------ Data to examine ------

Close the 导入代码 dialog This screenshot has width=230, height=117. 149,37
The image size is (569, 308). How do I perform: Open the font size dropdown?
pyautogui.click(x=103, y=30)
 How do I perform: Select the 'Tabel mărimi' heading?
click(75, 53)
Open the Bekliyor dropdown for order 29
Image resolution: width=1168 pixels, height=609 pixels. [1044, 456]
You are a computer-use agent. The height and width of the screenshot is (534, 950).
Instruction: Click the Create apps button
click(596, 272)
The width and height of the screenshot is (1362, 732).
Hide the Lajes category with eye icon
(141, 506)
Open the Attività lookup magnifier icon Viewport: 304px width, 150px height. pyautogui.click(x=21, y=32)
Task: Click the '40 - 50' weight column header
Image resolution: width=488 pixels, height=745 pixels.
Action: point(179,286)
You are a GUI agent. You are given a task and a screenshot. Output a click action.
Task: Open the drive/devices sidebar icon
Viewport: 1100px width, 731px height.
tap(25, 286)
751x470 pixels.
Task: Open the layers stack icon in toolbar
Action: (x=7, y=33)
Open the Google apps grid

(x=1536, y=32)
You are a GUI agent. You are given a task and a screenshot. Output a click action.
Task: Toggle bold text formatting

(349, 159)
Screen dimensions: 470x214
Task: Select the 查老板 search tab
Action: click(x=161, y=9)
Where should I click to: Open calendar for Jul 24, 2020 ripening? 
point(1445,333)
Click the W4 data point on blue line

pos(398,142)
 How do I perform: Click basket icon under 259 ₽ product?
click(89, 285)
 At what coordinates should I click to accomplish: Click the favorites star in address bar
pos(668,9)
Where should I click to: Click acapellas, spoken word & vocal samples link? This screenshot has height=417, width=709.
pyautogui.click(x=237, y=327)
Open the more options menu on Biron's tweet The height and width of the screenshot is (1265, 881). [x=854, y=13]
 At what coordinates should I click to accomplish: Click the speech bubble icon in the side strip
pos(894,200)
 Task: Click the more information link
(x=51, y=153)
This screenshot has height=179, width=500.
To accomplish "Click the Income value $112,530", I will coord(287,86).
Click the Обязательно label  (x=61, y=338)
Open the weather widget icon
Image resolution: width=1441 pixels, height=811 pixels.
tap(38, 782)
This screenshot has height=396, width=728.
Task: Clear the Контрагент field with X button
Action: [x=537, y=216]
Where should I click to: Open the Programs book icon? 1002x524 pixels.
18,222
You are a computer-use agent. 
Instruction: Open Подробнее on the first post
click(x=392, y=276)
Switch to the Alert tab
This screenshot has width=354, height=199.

------

Problem details: Would you set the entries down again, exactly as they were written?

Reply to the exercise:
Close the 导入代码 dialog This screenshot has width=230, height=117. 149,37
The image size is (569, 308). How do I perform: Open the font size dropdown?
pyautogui.click(x=103, y=30)
 How do I perform: Select the 'Tabel mărimi' heading?
click(75, 53)
Open the Bekliyor dropdown for order 29
Image resolution: width=1168 pixels, height=609 pixels. [1044, 456]
You are a computer-use agent. The height and width of the screenshot is (534, 950).
Instruction: Click the Create apps button
click(596, 272)
The width and height of the screenshot is (1362, 732).
Hide the Lajes category with eye icon
(141, 506)
Open the Attività lookup magnifier icon Viewport: 304px width, 150px height. pyautogui.click(x=21, y=32)
Task: Click the '40 - 50' weight column header
Image resolution: width=488 pixels, height=745 pixels.
Action: point(179,286)
You are a GUI agent. You are given a task and a screenshot. Output a click action.
Task: Open the drive/devices sidebar icon
Viewport: 1100px width, 731px height.
tap(25, 286)
751x470 pixels.
Task: Open the layers stack icon in toolbar
Action: (x=7, y=33)
Open the Google apps grid

(x=1536, y=32)
You are a GUI agent. You are given a task and a screenshot. Output a click action.
Task: Toggle bold text formatting

(349, 159)
Screen dimensions: 470x214
Task: Select the 查老板 search tab
Action: click(x=161, y=9)
Where should I click to: Open calendar for Jul 24, 2020 ripening? 
point(1445,333)
Click the W4 data point on blue line

pos(398,142)
 How do I perform: Click basket icon under 259 ₽ product?
click(89, 285)
 At what coordinates should I click to accomplish: Click the favorites star in address bar
pos(668,9)
Where should I click to: Click acapellas, spoken word & vocal samples link? This screenshot has height=417, width=709.
pyautogui.click(x=237, y=327)
Open the more options menu on Biron's tweet The height and width of the screenshot is (1265, 881). [x=854, y=13]
 At what coordinates should I click to accomplish: Click the speech bubble icon in the side strip
pos(894,200)
 Task: Click the more information link
(x=51, y=153)
This screenshot has height=179, width=500.
To accomplish "Click the Income value $112,530", I will coord(287,86).
Click the Обязательно label  (x=61, y=338)
Open the weather widget icon
Image resolution: width=1441 pixels, height=811 pixels.
tap(38, 782)
This screenshot has height=396, width=728.
Task: Clear the Контрагент field with X button
Action: [x=537, y=216]
Where should I click to: Open the Programs book icon? 1002x524 pixels.
18,222
You are a computer-use agent. 
Instruction: Open Подробнее on the first post
click(x=392, y=276)
Switch to the Alert tab
This screenshot has width=354, height=199.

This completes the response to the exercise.